Avant de débattre du maintien de l'ordre, de sa doctrine, de ses pratiques, de ses perspectives et de ses enjeux, il convient de s'arrêter un instant sur sa réalité. Il est trop facile de raisonner de façon abstraite, en opposant les principes les uns aux autres et en déterminant sa position en fonction de son expérience personnelle, de son orientation politique ou de son prisme intellectuel.
Le constat est brutal : il n'a jamais été aussi dangereux de maintenir l'ordre et de faire respecter la loi que lors des derniers événements auxquels ont été confrontés les policiers et les gendarmes. Avocat de ces derniers, je pense pouvoir témoigner tant de leurs remarquables qualités professionnelles et humaines que de la variété des attaques qu'ils subissent et de la très grande précarité de leur situation personnelle.
Lassé des manœuvres de quelques activistes qui tirent des généralités d'une image ponctuelle, je veux ici rappeler la réalité de ce que subissent les femmes et les hommes qui tentent de faire respecter l'ordre et la loi dans notre société : jets d'acide, de boules de pétanque hérissées de clous, de cocktails Molotov, de pavés détachés de la voirie, de barres de fer, de bombes agricoles remplies de chlore, de « cacatov » – des récipients remplis d'excréments – ou des coups de hache. S'ils ont le malheur de faire une chute, ils sont frappés, piétinés ; on leur arrache leur casque pour mieux les atteindre ; quand ils s'enflamment sous les cocktails Molotov, la foule applaudit ; on leur crie de se suicider. Il faut se représenter la violence physique et morale que subissent ainsi ceux qui portent l'uniforme. Il est difficile de concevoir la folie qui anime ceux qui, par idéologie ou par opportunisme, préparent et commettent ces actions violentes, ou encore remplissent des récipients avec leurs propres excréments dans le seul but de les lancer sur des policiers ou des gendarmes, qui ne font pourtant que leur travail.

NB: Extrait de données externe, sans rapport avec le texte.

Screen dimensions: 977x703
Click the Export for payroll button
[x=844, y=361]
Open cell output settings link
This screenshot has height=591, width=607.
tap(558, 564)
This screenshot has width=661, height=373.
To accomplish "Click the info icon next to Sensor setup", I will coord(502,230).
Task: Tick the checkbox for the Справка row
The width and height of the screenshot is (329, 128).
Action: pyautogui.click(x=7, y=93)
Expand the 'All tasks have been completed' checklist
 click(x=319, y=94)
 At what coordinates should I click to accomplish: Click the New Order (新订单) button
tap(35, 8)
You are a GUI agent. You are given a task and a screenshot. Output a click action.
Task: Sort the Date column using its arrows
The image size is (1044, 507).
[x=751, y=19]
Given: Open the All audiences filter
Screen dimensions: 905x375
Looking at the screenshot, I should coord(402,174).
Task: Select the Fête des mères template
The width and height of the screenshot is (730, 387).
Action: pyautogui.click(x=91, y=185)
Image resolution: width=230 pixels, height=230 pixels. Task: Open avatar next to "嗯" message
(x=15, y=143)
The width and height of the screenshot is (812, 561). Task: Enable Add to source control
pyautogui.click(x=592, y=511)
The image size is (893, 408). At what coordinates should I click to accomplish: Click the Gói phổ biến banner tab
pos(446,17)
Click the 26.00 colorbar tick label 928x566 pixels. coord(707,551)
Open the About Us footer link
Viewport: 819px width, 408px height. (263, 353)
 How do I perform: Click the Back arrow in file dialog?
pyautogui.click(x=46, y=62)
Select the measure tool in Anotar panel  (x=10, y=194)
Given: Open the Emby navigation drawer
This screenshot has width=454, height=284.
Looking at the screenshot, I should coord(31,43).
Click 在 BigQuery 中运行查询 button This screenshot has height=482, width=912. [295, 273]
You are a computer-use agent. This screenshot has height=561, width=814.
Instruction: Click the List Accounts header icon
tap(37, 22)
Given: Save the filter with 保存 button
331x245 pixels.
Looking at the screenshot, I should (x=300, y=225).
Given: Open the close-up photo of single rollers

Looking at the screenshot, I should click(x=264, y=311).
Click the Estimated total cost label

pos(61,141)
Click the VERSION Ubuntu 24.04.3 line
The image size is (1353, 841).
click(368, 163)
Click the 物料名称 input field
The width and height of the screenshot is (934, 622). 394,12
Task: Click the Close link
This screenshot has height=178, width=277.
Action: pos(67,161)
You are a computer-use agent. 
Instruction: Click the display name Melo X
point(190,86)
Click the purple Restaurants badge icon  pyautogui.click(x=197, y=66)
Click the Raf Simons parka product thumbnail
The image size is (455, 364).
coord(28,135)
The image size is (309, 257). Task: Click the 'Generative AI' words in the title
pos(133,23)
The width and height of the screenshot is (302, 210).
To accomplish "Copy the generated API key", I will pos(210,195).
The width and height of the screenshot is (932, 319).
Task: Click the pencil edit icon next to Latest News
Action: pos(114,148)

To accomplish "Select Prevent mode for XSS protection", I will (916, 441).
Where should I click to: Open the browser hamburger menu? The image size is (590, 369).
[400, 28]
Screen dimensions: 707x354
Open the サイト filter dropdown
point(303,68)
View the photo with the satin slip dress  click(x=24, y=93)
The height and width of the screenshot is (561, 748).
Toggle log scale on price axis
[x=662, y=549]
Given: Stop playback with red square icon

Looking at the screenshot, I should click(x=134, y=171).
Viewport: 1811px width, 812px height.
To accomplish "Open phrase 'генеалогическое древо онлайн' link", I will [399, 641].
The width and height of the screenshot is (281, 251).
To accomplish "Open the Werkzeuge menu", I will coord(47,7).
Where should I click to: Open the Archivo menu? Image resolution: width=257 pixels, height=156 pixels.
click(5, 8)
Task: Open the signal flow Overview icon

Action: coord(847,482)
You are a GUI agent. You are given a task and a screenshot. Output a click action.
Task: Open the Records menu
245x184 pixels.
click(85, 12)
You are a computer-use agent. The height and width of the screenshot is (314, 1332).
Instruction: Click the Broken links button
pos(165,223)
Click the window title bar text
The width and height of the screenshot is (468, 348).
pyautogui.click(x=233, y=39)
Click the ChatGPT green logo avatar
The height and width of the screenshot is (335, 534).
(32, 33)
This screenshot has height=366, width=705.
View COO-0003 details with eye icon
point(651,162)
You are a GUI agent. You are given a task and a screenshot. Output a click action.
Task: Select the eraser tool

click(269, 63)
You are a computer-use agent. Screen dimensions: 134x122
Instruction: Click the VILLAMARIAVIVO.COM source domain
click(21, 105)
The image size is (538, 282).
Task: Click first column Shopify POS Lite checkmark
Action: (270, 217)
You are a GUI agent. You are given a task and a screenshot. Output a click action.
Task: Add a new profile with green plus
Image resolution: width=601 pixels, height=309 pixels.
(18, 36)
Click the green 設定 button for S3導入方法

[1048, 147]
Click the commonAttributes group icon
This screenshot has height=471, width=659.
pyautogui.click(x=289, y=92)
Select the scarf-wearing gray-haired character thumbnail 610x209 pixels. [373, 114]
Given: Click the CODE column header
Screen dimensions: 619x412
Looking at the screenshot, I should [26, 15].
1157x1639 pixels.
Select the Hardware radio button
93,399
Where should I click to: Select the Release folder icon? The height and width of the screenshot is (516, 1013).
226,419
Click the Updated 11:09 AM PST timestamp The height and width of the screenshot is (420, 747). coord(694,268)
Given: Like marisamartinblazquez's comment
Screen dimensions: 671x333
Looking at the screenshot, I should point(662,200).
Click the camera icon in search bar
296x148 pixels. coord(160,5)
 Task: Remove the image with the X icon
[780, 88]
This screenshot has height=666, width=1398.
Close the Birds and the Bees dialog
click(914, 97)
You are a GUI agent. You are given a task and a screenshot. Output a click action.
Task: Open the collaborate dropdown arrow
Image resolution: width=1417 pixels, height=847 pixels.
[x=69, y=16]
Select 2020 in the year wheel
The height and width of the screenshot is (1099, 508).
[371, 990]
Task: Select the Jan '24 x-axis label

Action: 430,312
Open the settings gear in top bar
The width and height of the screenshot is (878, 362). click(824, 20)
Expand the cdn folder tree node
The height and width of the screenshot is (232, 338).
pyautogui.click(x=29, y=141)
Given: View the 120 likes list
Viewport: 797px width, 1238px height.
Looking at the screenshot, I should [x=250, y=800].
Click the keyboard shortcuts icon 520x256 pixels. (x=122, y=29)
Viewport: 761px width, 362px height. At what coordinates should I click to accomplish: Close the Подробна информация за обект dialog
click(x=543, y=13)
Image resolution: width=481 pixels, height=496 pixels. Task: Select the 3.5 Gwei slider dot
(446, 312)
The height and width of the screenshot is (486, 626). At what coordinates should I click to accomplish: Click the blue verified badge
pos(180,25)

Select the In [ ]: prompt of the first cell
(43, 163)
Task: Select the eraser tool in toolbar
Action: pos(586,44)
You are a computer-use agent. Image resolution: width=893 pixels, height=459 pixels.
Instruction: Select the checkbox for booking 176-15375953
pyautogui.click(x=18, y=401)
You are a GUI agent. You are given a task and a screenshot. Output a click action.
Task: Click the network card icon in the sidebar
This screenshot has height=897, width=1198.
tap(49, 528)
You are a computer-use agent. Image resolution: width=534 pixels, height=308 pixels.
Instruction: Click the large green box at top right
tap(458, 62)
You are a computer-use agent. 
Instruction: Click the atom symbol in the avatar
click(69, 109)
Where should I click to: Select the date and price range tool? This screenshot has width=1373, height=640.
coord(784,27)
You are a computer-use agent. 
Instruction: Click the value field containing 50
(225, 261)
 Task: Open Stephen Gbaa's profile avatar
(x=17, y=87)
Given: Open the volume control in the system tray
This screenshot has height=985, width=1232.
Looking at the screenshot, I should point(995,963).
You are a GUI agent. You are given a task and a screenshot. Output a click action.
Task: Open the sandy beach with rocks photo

En réponse à ceux qui dénoncent une prétendue impunité policière, je veux rétablir la vérité. Chaque plainte déposée donne lieu à une enquête sérieuse et exhaustive. Les membres des forces de l'ordre sont identifiés, entendus et poursuivis individuellement. Ils répondent devant la justice de leur action, indépendamment des conditions dans lesquelles elle est intervenue et même si la situation était tellement dégradée qu'elle tendait à l'insurrection. C'est une véritable incongruité : les manifestants dans les mouvements de contestation ultra-violents que nous connaissons depuis plusieurs années visent les policiers et les gendarmes parce qu'ils représentent le dernier rempart de l'État. En exerçant avec courage leur métier et en exposant leur intégrité physique, les membres des forces de l'ordre assurent la continuité de l'État et la survie de nos institutions. Pourtant, c'est à titre individuel qu'ils sont poursuivis : ils assument tous les risques à titre personnel, alors qu'on leur demande l'impossible. Les forces de l'ordre ont besoin tout à la fois d'une doctrine claire, d'ordres compréhensibles en situation dégradée et assumés par leurs auteurs, de moyens pour lutter efficacement contre les actions violentes et pour interpeller les meneurs sans blesser inutilement les personnes. Ils ont besoin également d'un traitement judiciaire tenant compte de la spécificité de leur mission, de son extrême difficulté et du caractère fondamental de ces enjeux.
Force est de constater que, sur plusieurs de ces points, l'incohérence demeure la règle. Pourquoi les gendarmes intervenant en maintien de l'ordre relèvent-ils d'une juridiction spécialisée et pas les policiers engagés sur le même événement et participant à la même action ? Pourquoi poursuit-on tantôt un commissaire divisionnaire pour les ordres donnés, tantôt un gardien de la paix qui exécute les ordres reçus ? Pourquoi déployer, au plus grave de la crise, des unités non formées au maintien de l'ordre et dont ni l'armement ni les modalités d'action ne sont adaptés à la gestion de tels événements ?
Votre réflexion devra prendre en considération ces femmes et ces hommes sous l'uniforme et sous le casque. Depuis des années, à chaque manifestation violente, à chaque fois que nos institutions sont attaquées, ils tiennent, parce qu'il y va de leur honneur et parce qu'ils croient profondément en la légitimité de leur action. Il n'est toutefois pas garanti qu'il en ira toujours ainsi, si la reconnaissance de la nation et la garantie de l'État pour lequel ils se battent leur font défaut. Il n'est pas non plus garanti que la violence désinhibée des contestataires n'aura pas des conséquences encore plus graves que celles que nous avons déjà connues.
Maintenir l'ordre est une absolue nécessité. Cela suppose de pouvoir compter sur des individus qui s'engagent : ne les négligez pas dans votre réflexion.